Warum nur, schweigen Sie, Herr NATO-Generalsekretär Stoltenberg? Massenverhaftungen, Massenentlassungen, Massenkontrolle: Die Türkei rutscht immer tiefer auf ihrem Weg zur islamischen Präsidialdiktatur. Die Kritik aus EU und NATO fällt bescheiden aus. NATO-Generalsekretär Jens Stoltenberg hält sich zurück. Einerseits habe Erdogan ihm angeblich Rechtstaatlichkeit zugesichert, andererseits braucht die NATO die Türkei als Bündnispartner im Nahen Osten.
Nun hat Erdogan wieder in die Kerbe geschlagen, diesmal gleich zweimal. Die erste schockierende Nachricht ist, dass erneut mindestens 10.000 Staatsbedienstete ihre Ämter und Posten niederlegen müssen (siehe Berichte: Focus-Online, Süddeutsche, Tagesschau, Spiegel-Online). Es sind mittlerweile ganze Armeen von ehemaligen Angestellten des Staates, die nun händeringend neue Jobs suchen und um ihre Existenz und die ihrer Familien fürchten müssen.

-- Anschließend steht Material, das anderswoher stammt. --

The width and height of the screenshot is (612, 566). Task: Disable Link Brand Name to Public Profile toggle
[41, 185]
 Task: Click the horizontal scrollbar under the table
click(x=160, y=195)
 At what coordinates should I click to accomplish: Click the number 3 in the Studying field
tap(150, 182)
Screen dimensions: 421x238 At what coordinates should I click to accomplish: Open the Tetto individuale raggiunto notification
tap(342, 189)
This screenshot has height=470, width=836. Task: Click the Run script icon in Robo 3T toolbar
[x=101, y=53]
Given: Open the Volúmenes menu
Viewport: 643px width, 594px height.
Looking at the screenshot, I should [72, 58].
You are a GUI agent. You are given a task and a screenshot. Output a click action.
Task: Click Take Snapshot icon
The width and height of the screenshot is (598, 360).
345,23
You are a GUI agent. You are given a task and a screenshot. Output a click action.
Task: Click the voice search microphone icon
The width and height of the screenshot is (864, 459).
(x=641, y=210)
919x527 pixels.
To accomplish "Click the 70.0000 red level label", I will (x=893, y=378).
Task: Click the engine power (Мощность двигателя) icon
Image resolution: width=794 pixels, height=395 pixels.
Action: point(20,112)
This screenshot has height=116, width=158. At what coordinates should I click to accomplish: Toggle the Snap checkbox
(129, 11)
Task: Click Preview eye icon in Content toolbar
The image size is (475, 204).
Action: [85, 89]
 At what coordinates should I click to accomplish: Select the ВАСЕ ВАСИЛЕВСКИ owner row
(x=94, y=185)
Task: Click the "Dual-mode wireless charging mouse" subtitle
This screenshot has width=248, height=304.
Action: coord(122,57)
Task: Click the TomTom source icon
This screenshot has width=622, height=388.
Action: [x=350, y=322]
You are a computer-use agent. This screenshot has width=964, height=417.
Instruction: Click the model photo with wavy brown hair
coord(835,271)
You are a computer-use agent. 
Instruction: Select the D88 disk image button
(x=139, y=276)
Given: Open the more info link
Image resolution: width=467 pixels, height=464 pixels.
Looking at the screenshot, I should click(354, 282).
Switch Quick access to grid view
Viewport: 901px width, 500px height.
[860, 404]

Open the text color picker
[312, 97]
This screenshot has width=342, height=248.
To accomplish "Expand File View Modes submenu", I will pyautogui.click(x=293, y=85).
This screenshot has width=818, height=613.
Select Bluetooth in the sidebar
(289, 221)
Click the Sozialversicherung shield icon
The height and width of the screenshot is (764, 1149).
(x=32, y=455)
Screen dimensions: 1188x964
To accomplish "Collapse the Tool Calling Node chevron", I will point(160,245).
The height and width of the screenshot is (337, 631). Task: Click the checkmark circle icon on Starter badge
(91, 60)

Dann hat Recep Tayyib Erdogan erneut Israel brüskiert. Wie unter anderen Zeit-Online berichtete, verglich er die israelische Politik gegenüber Palästina und Gaza mit Hilters Politik. Israel agiere schlimmer als die Nazis, soll er behauptet haben. Dass solche Anschuldigungen und Beleidigungen in Israel nicht gut ankommen, kann man sich denken.